Guinee

‘Violences en Guinée-Forestière : L’ANAGUIF en ordre de bataille pour le rétablissement de la paix


A l’image de la grande cérémonie de réconciliation nationale organisée par les sages et autorités de N’Zérékoré tout récemment, l’Association nationale des artistes de la Guinée-Forestière (ANAGUIF) créé en 2013 se donne pour mission la recherche de la paix dans leur région d’origine. Selon ces artistes, à l’occasion de chaque échéance électorale, la région forestière est confrontée à des crises politiques dont la plupart se soldent par des pertes humaines et matérielles.

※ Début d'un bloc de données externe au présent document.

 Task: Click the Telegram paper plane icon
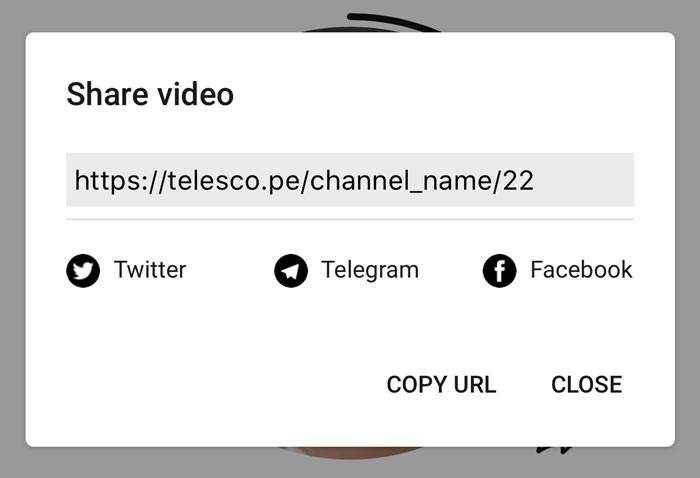pos(291,270)
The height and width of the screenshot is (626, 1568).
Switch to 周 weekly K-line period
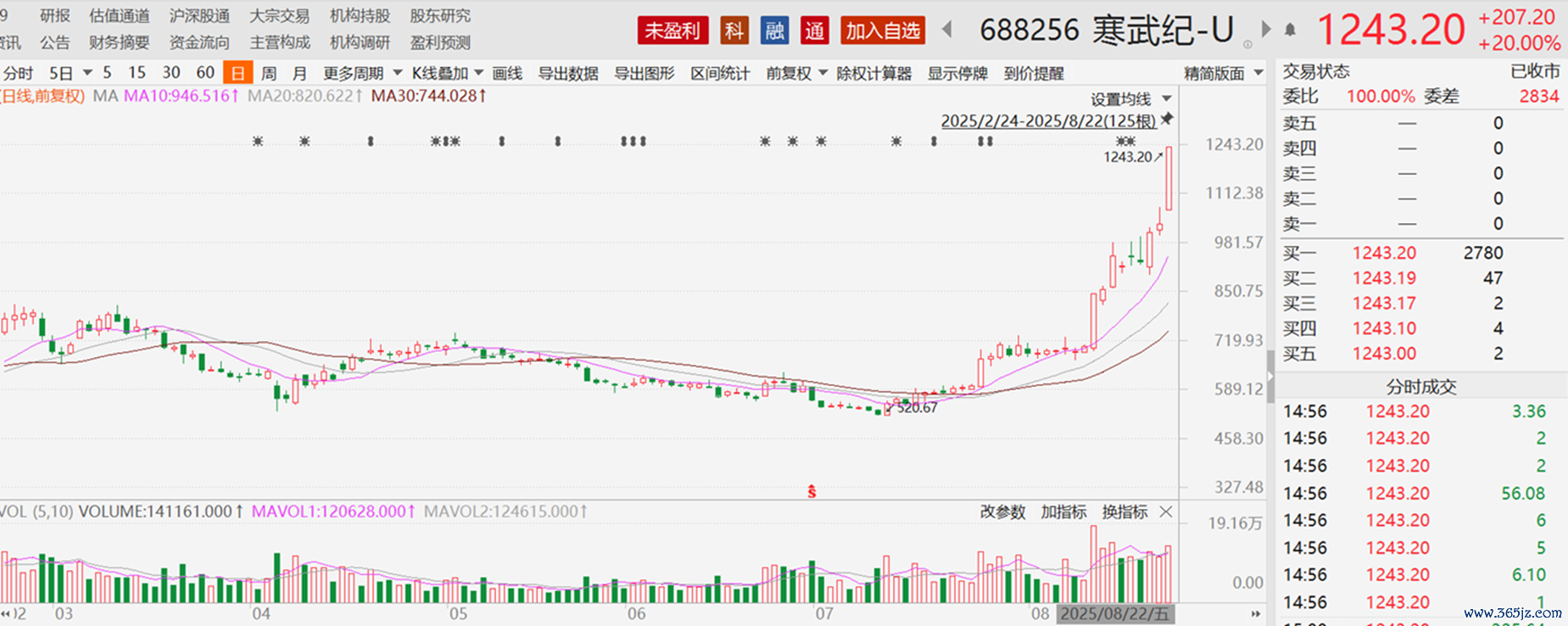269,73
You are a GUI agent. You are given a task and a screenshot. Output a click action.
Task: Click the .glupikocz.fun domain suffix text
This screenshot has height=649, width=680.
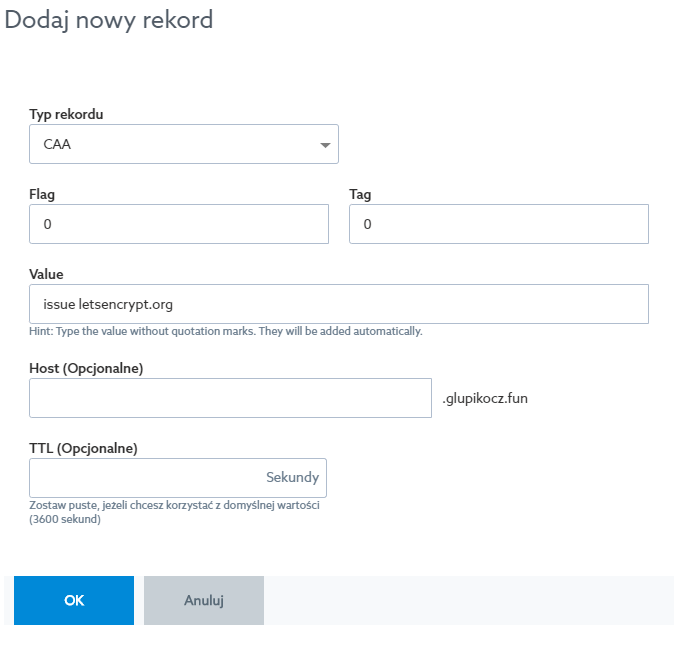[485, 398]

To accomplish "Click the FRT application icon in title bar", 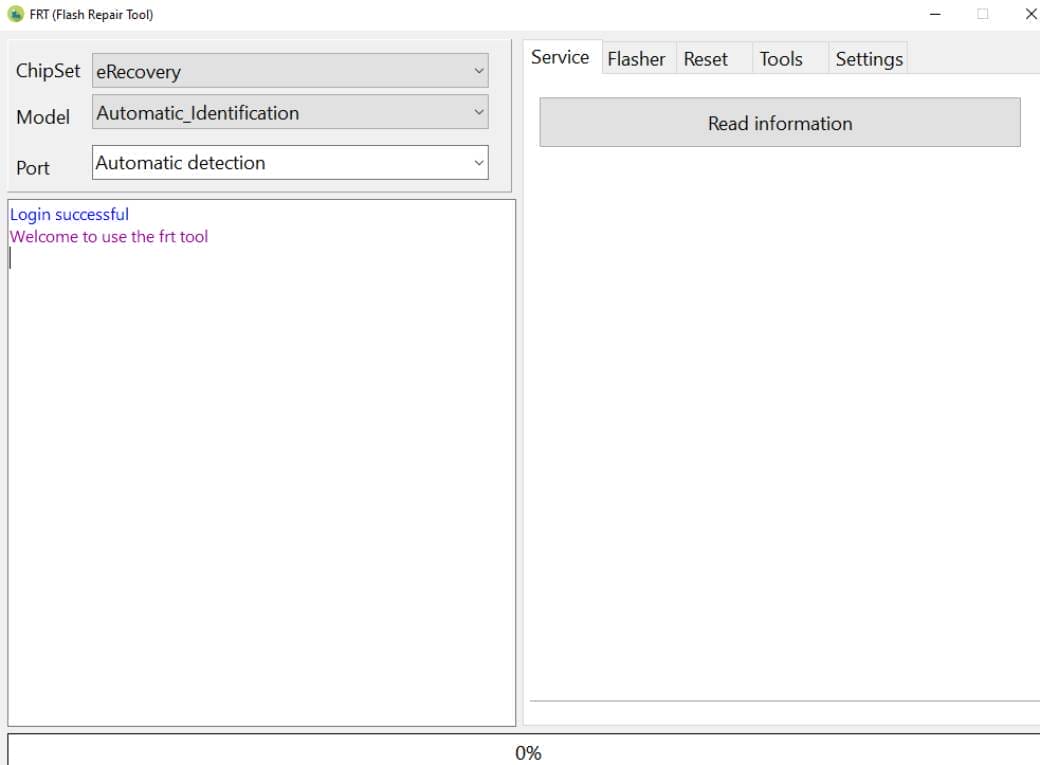I will (x=15, y=14).
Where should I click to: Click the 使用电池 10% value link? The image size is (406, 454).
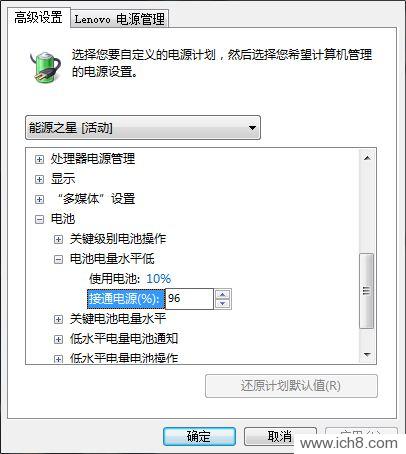click(159, 279)
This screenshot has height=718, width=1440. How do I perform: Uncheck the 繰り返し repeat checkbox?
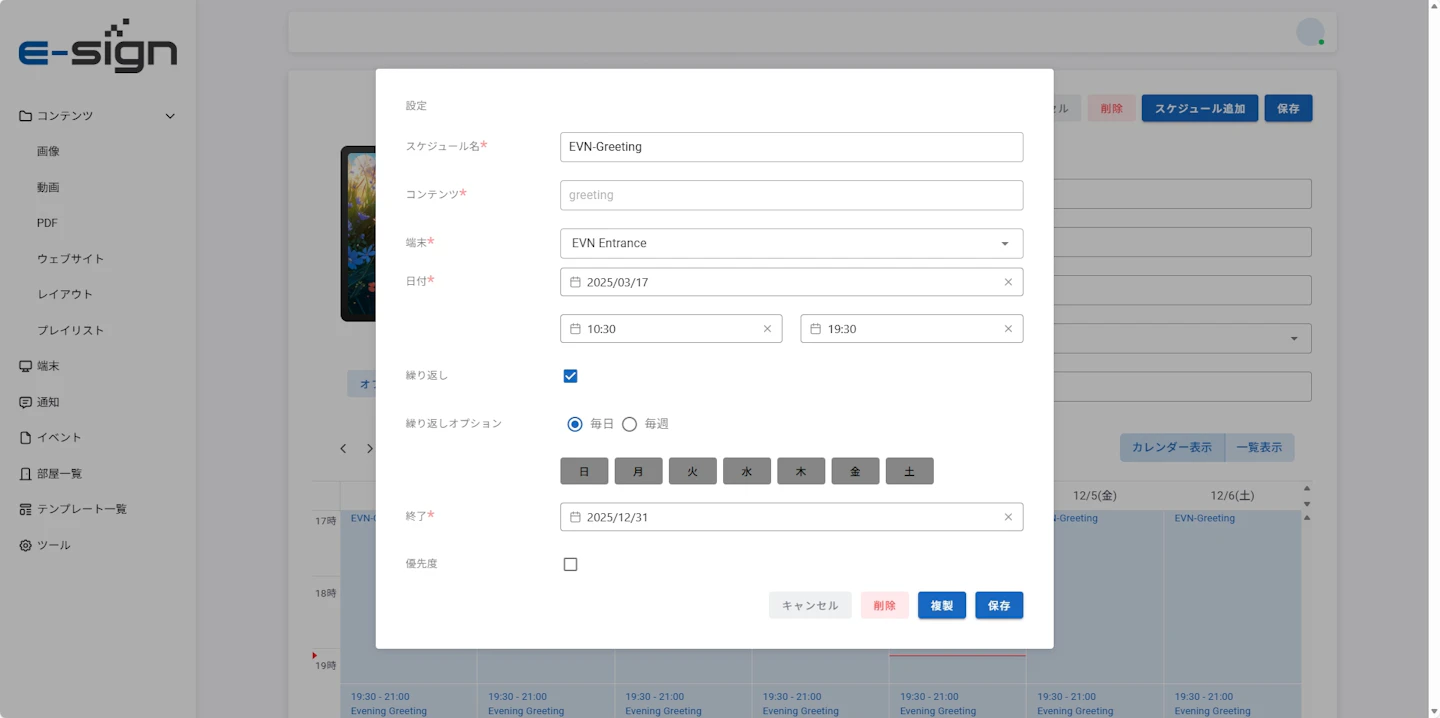[570, 376]
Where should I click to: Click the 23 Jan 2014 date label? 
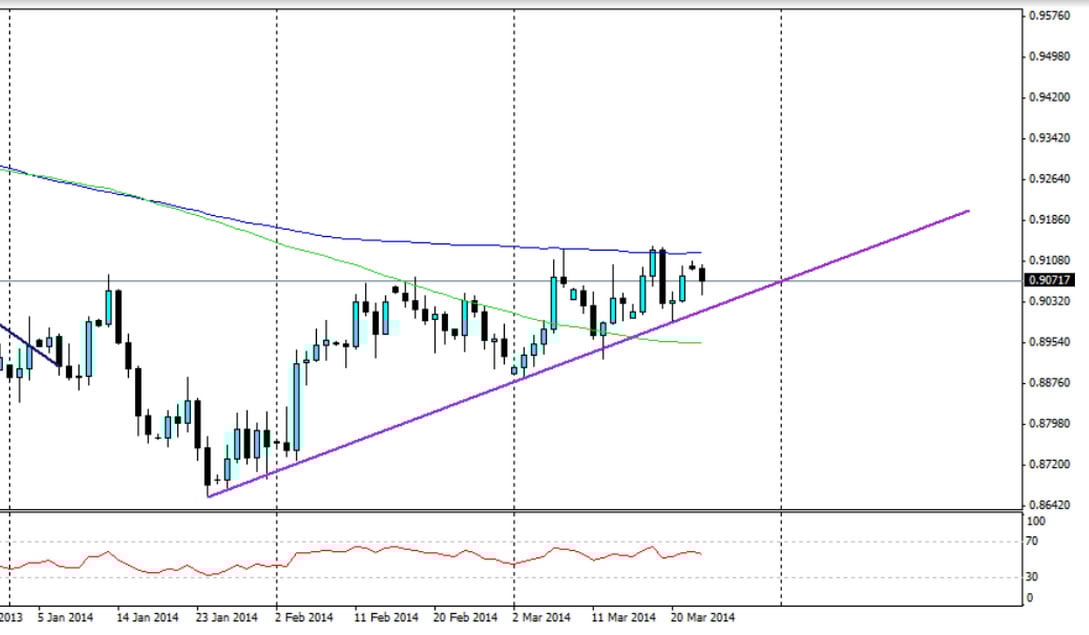227,617
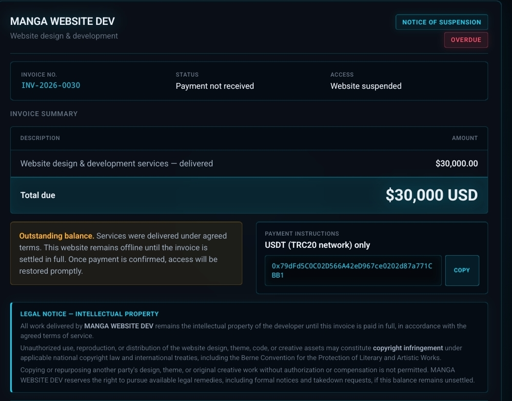Click the Legal Notice Intellectual Property heading
The height and width of the screenshot is (401, 512).
point(89,314)
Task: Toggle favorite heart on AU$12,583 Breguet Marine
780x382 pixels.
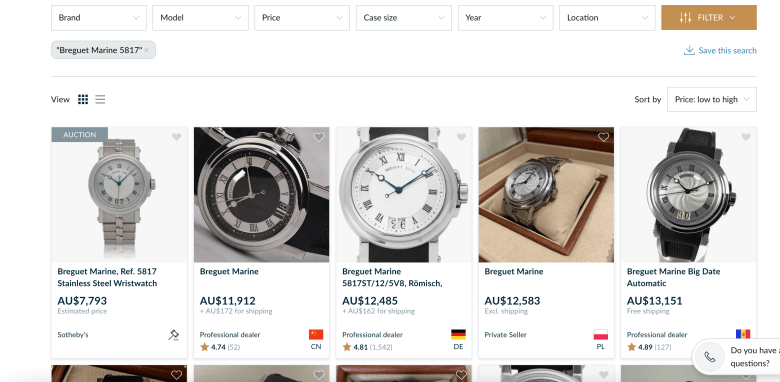Action: pos(603,137)
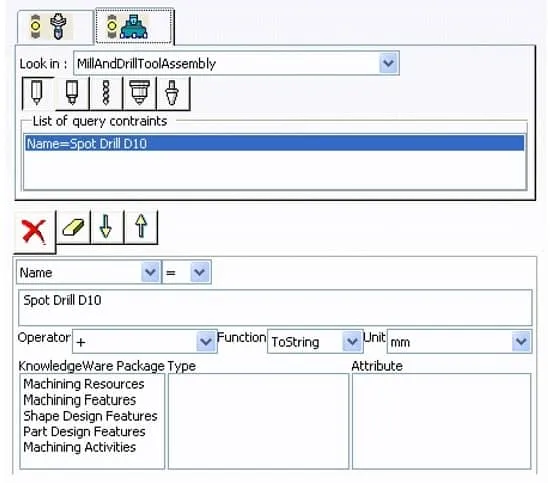The height and width of the screenshot is (483, 550).
Task: Open the Unit mm dropdown
Action: click(x=521, y=341)
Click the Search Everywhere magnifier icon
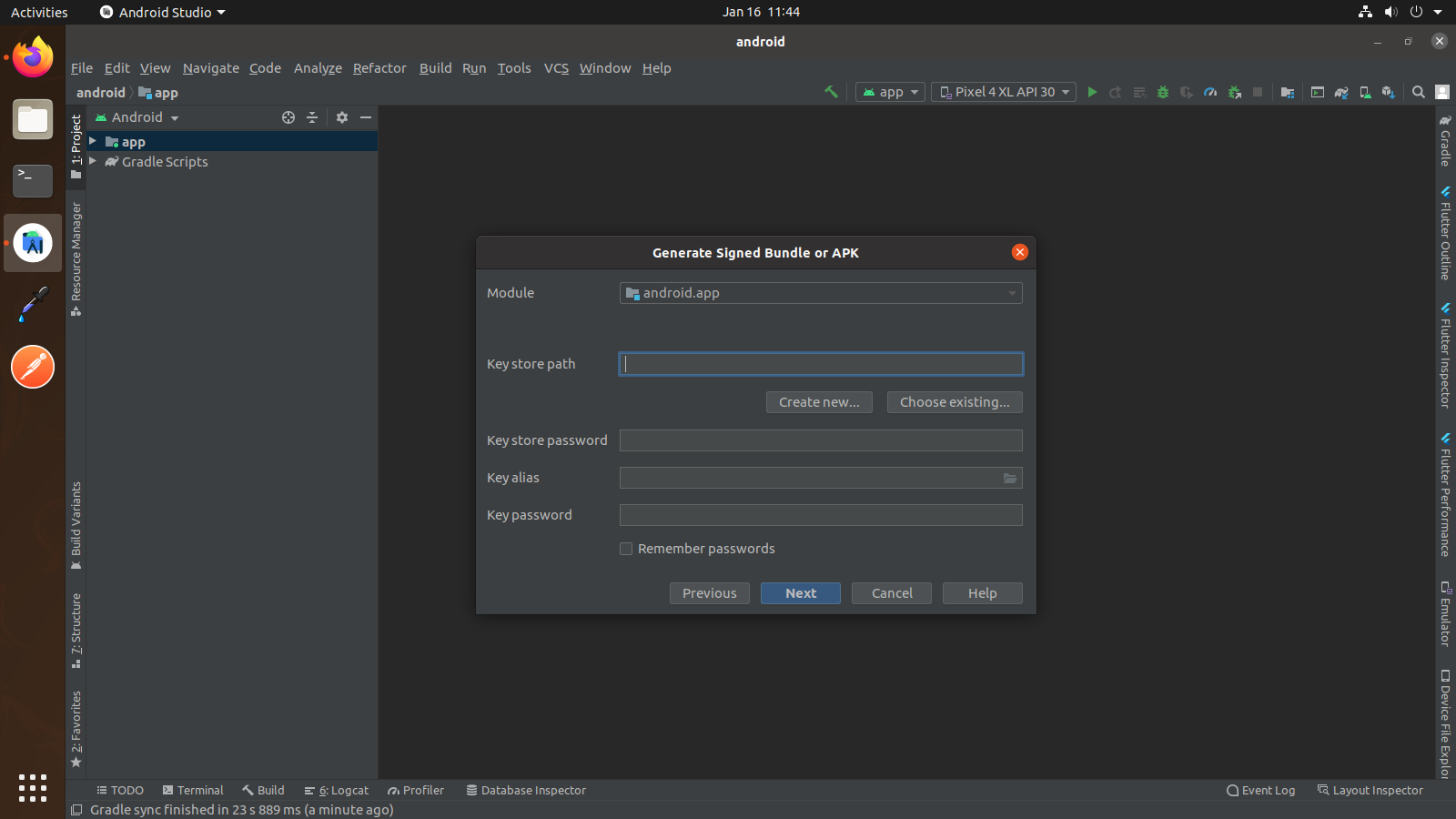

Pour mettre un terme à tous ces dégâts dans cette région, les artistes issus de cette partie de la Guinée, se sont donnés les mains pour dire non aux violences sociopolitiques. Billy Domaazo, président de l’ANAGUIF décline les objectifs de la caravane que sa structure entend faire bien avant les prochaines élections.
« C’est d’essayer de sensibiliser les populations à la base, de parler à ceux qui vivent en région forestière, leur dire que chez nous n’est pas un bastion de conflits et que nous ne voulons plus de conflits quand il y a des élections », souligne-t-il.
Pour sa part, Robert Guilavogui connu sous le nom de Junior Kpakpataki et manager de ladite organisation dira que : « La Guinée-Forestière comprend sept préfectures. Et raison pour laquelle nous avons pensée à deux artistes par préfecture, ce qui fait un total de quatorze artistes sur la compilation musicale qui va sortir très bientôt ».
« La caravane va sillonner toutes les sept préfectures en raison de deux jours par préfecture et donc les activités seront des tables rondes, des sacrifices puis des concerts géants et le tout sera sanctionné par un document qui serait remis à qui de droit pour leur dire voici tous les problèmes auxquels nous sommes confrontés pour que solution soit trouvée. En principe, la caravane doit bouger à partir du 1er septembre », a-t-il fait savoir.
Parlant des raisons de la création de l’ANAGUIF, le manager de la caravane note que c’est pour ne pas rester à la marge des luttes pour la paix et mettre un terme aux crises qui surviennent à l’approche de chaque élection dans leur localité que les artistes de la forêt se sont unis pour la recherche de la tranquillité.
« Nous nous sommes dits qu’il n’est pas important de rester en marge des événements qui se passent dans notre pays plus particulièrement en Guinée-Forestière. Souvent à l’approche des différentes échéances électorales, il y a souvent des problèmes chez nous. Et nous, nous nous sommes dits qu’il est temps que nous disions aux autorités et ceux mêmes qui vont là-bas pour faire des campagnes, de stopper, qu’ils essayent de voir qu’est-ce qu’il faut pour que ces événements ne se reproduisent plus dans notre région », a-t-il déclaré.
Quant à la réconciliation faite par les sages et autorités de N’Zérékoré il y a de cela quelques semaines, Junior se réjouit de cette initiative mais que cela n’empêche à leur organisation de faire autant.
« La paix c’est tout un processus. Que chacun selon sa sensibilité ou de son appartenance à sa classe sociale doit s’impliquer. Ils ont déjà posé un acte qui n’est pas du moindre et donc nous étant des artistes, nous savons que nous devons à cette population. Donc il est de notre devoir de poser notre part d’action pour cet édifice qui est la paix. Donc nous devons tous nous mettre ensemble pour construire cette paix. Ainsi, ce n’est pas parce que nous ne sommes pas partants par rapport à ce qu’ils ont posé comme acte, ils ont eu leur démarche, chose que nous saluons d’ailleurs mais il est de notre devoir en tant qu’artiste aussi de poser des actes allant dans ce sens pour que tous ensemble soyons dans le même bord », entonne M. Guilavogui.